Sea Ray 500 SundancerBy Andy Adams

How do you spell fifty feet of flying fun? “500 Sundancer”.

Sea Ray, founded in Michigan in 1959, led the way in fiberglass boat building. In the late 1960s, they introduced a new line of deep-vee hull designs with distinctive Sea Ray crest on a side crease and with a swept back bow profile. That translated to lines that made Sea Rays distinctive and downright pretty.

Quite a few of these early boats are still around today and that Sea Ray styling has endured very well – and has been widely imitated.

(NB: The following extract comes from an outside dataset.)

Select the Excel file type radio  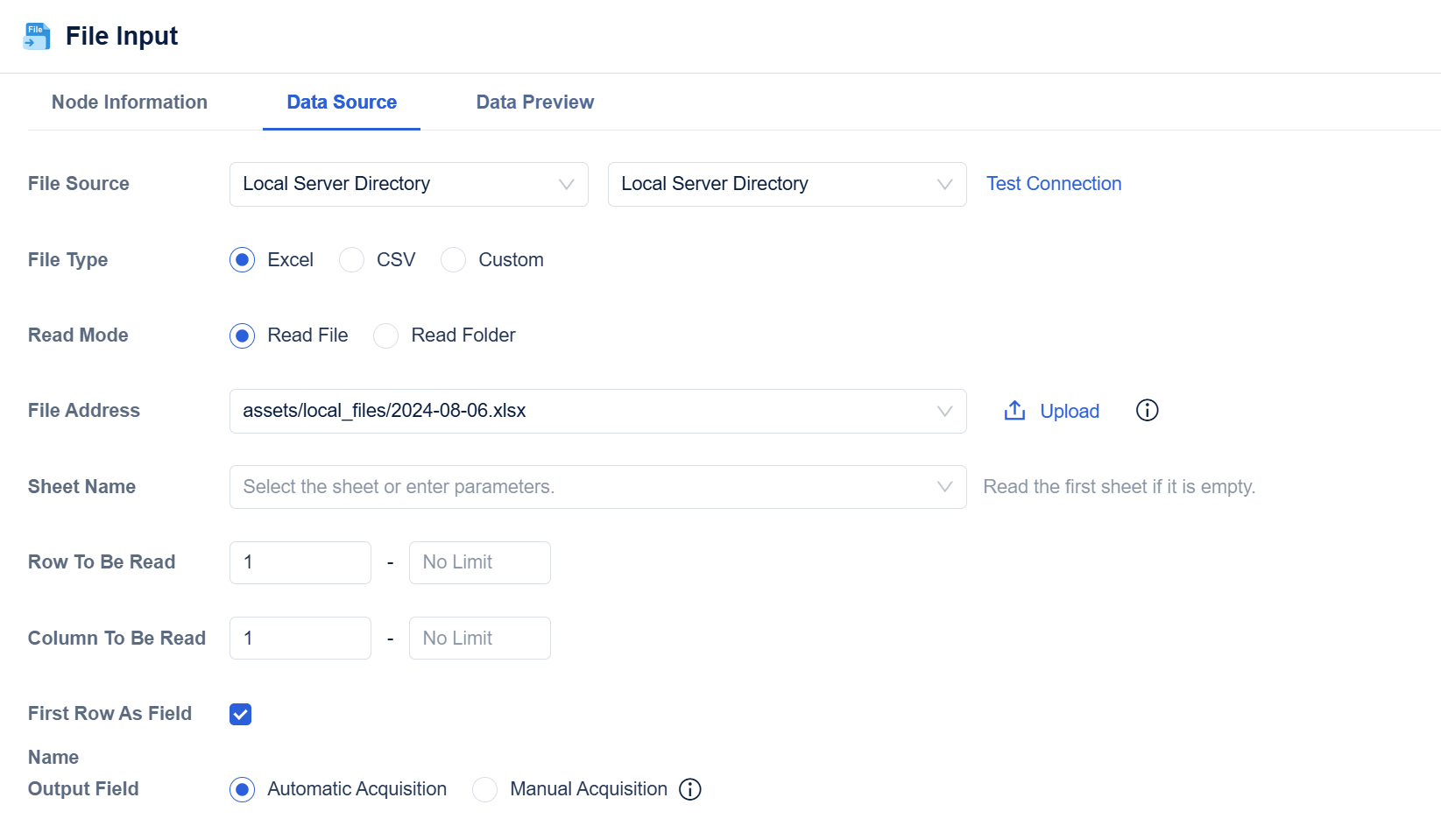243,260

And since then the basic design has evolved nicely.

Brunswick Corporation bought Sea Ray in 1986. They already owned Mercury and MerCruiser and several other strong boat brands. Today the Sea Ray line includes boats from 17 to 68 feet and every model still epitomizes the style that Sea Ray pioneered.

Given all that experience, is it any surprise the 500 Sundancer is such a great boat?

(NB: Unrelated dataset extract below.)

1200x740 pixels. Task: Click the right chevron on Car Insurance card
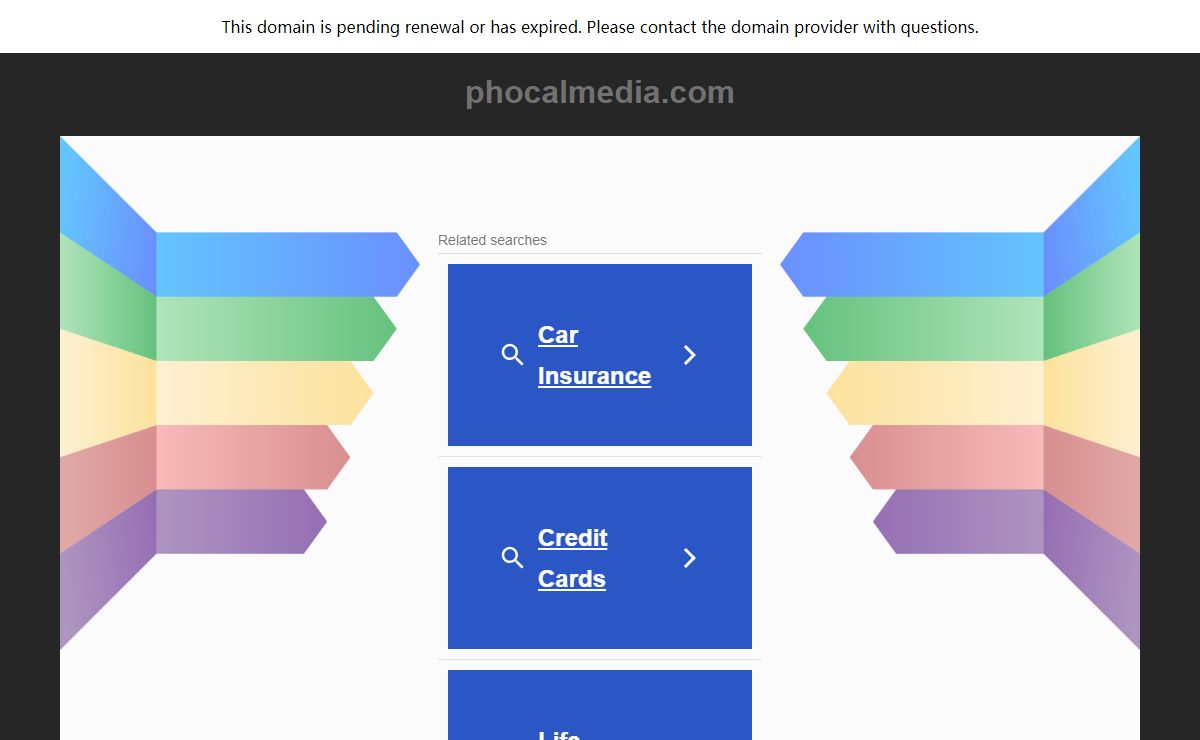(689, 355)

Below deck the Sundance features a master stateroom in the vee with a shaped queen berth, private head with VacuFlush MSD, sink in vanity and enclosed shower stall. With ceramic tile in the head, hanging locker, loads of side storage, two large drawers under the berth this boat makes for comfortable lodgings. To top it off, our test boat also included a flat screen TV to ensure the captain’s comfort and evening entertainment. In fact, Sea Ray even offers a satellite TV system to go with it.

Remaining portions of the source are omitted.